**Task prompt**
Which of the stored entries below contain the word "width"? Show each of those lines in full.

# START OF Information supplied

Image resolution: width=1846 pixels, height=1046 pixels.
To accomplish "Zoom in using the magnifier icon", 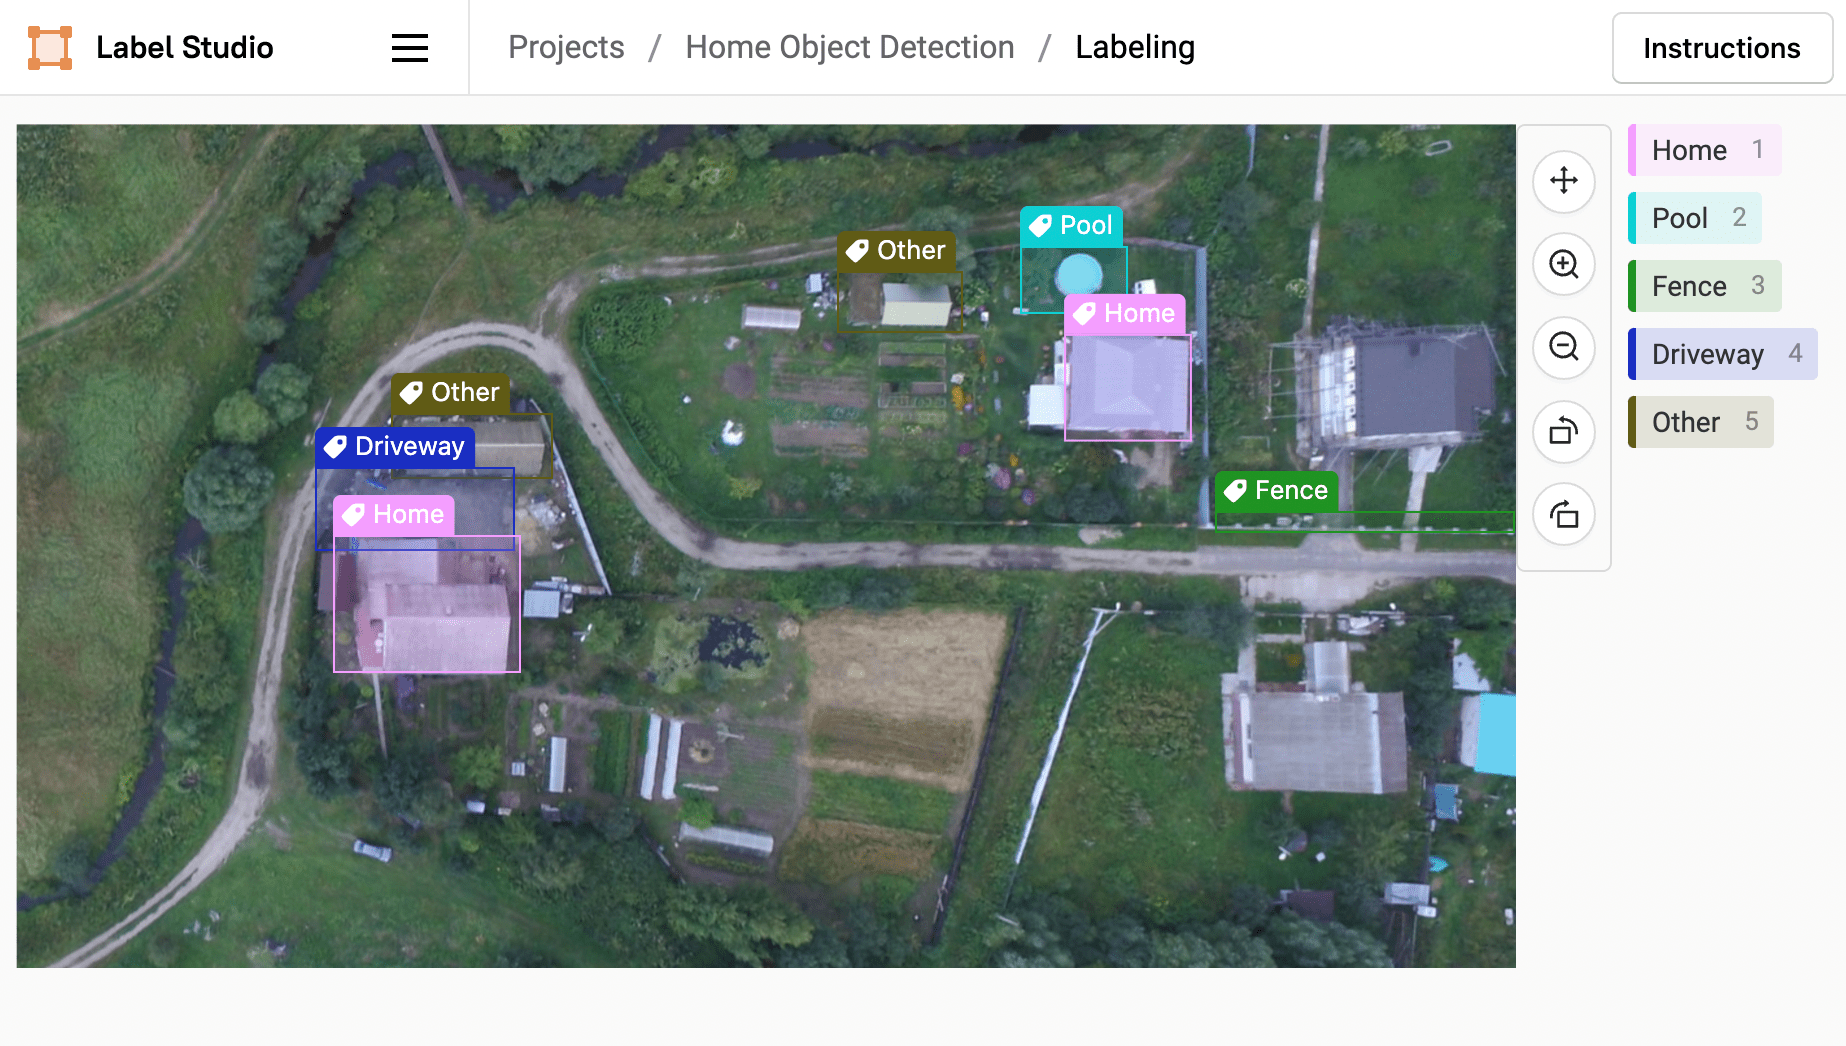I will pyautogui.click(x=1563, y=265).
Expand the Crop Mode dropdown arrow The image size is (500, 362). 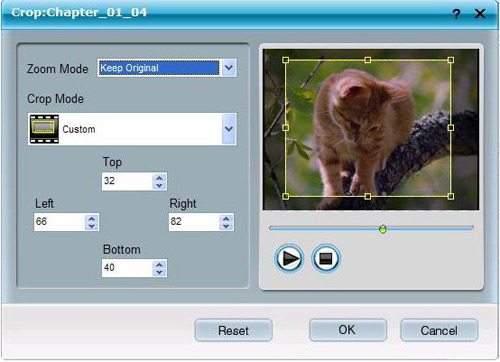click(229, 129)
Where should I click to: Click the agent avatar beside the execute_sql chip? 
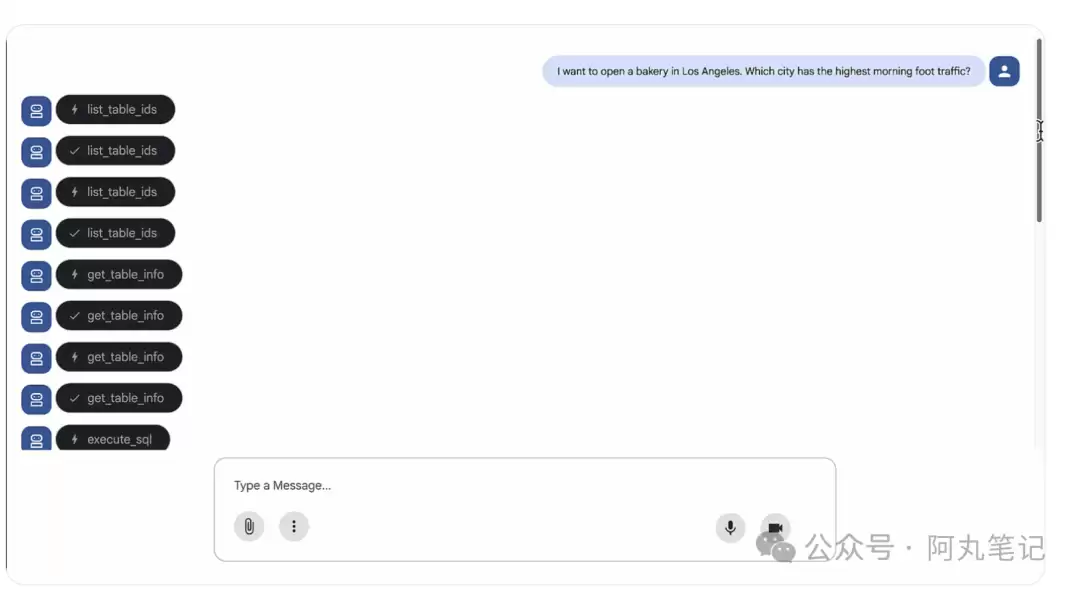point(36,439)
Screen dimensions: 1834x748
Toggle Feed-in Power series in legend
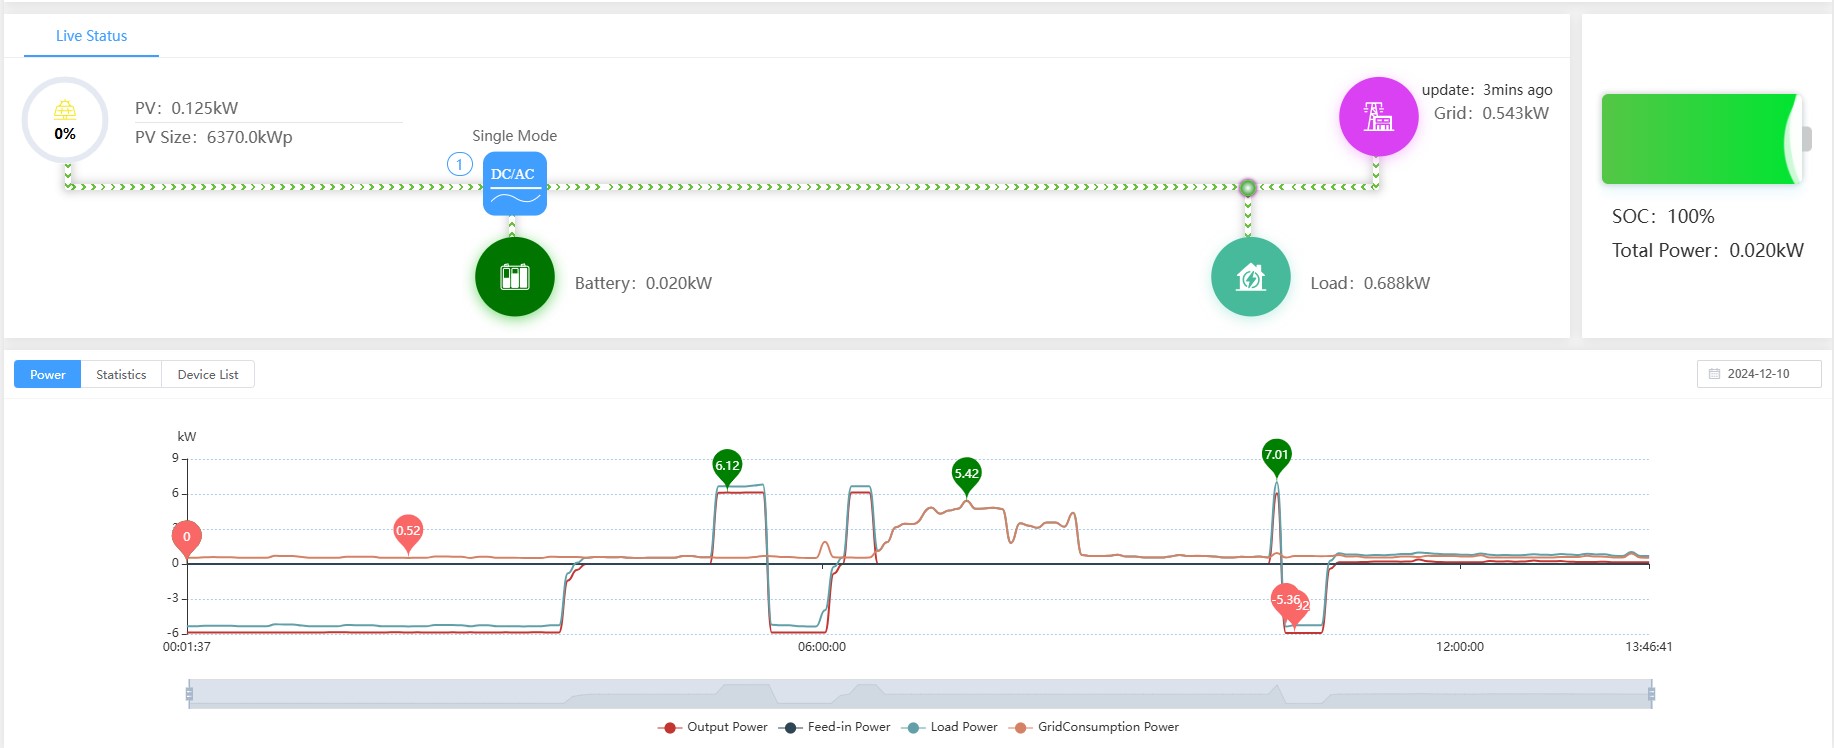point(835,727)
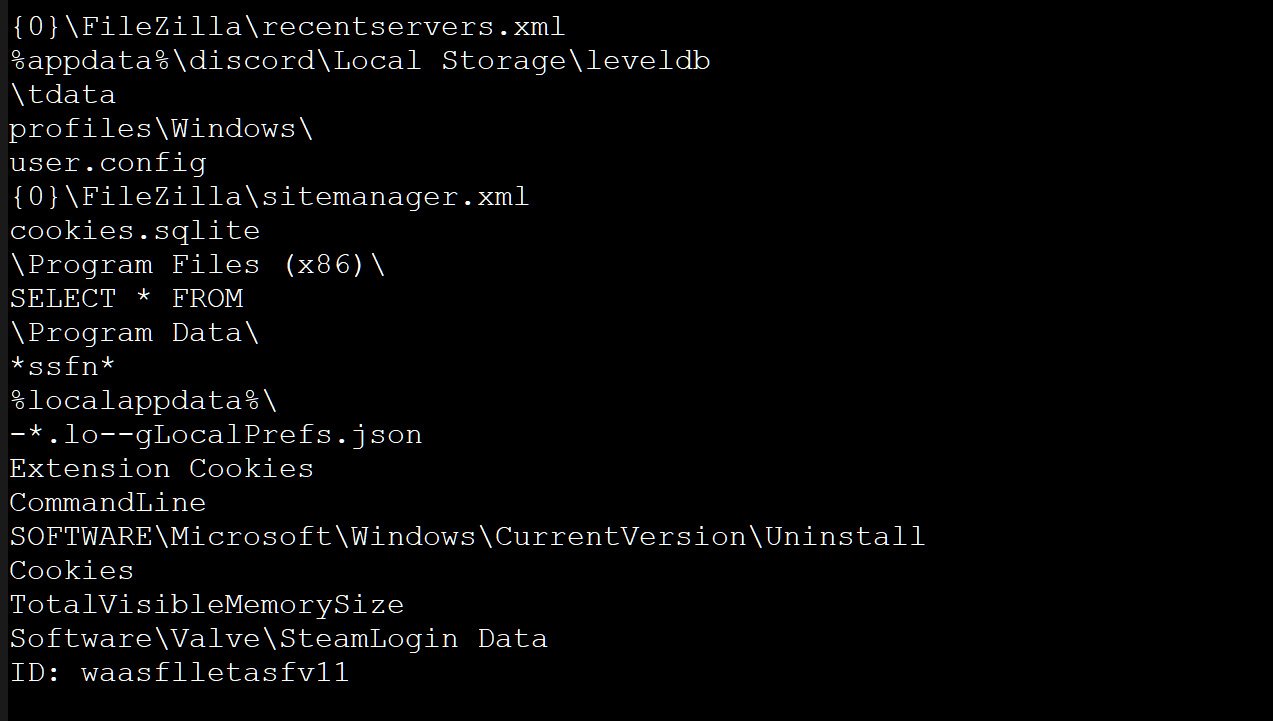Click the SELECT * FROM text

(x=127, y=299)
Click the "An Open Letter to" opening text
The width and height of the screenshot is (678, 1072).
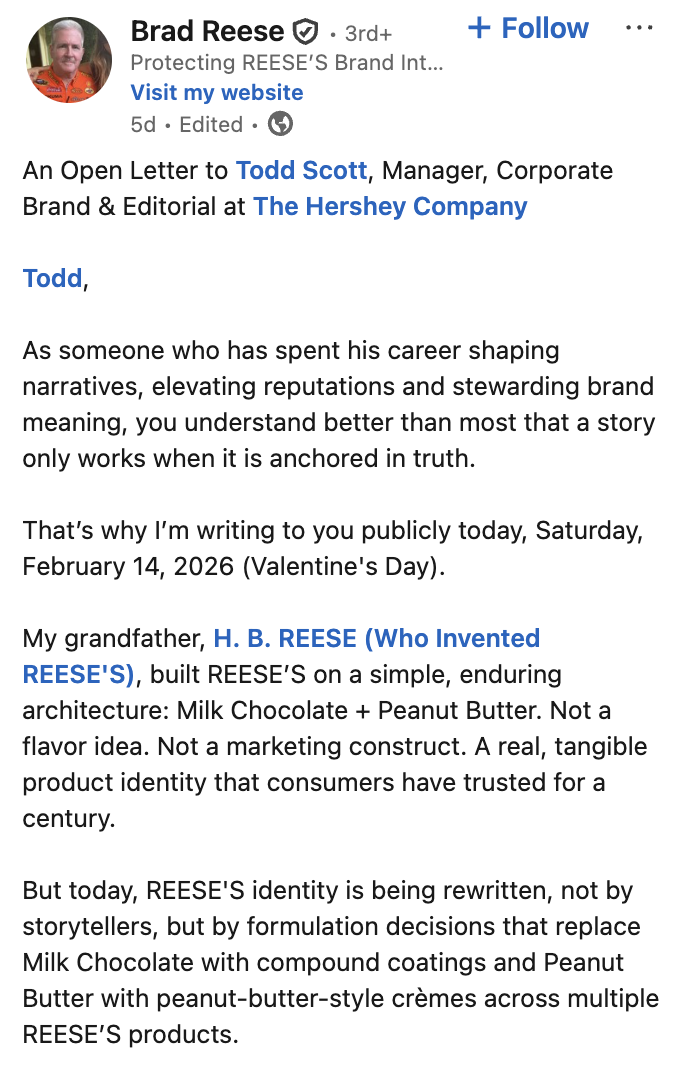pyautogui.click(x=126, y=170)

# END OF Information supplied

**Output for this task**
Image resolution: width=1846 pixels, height=1046 pixels.
The width and height of the screenshot is (678, 1072).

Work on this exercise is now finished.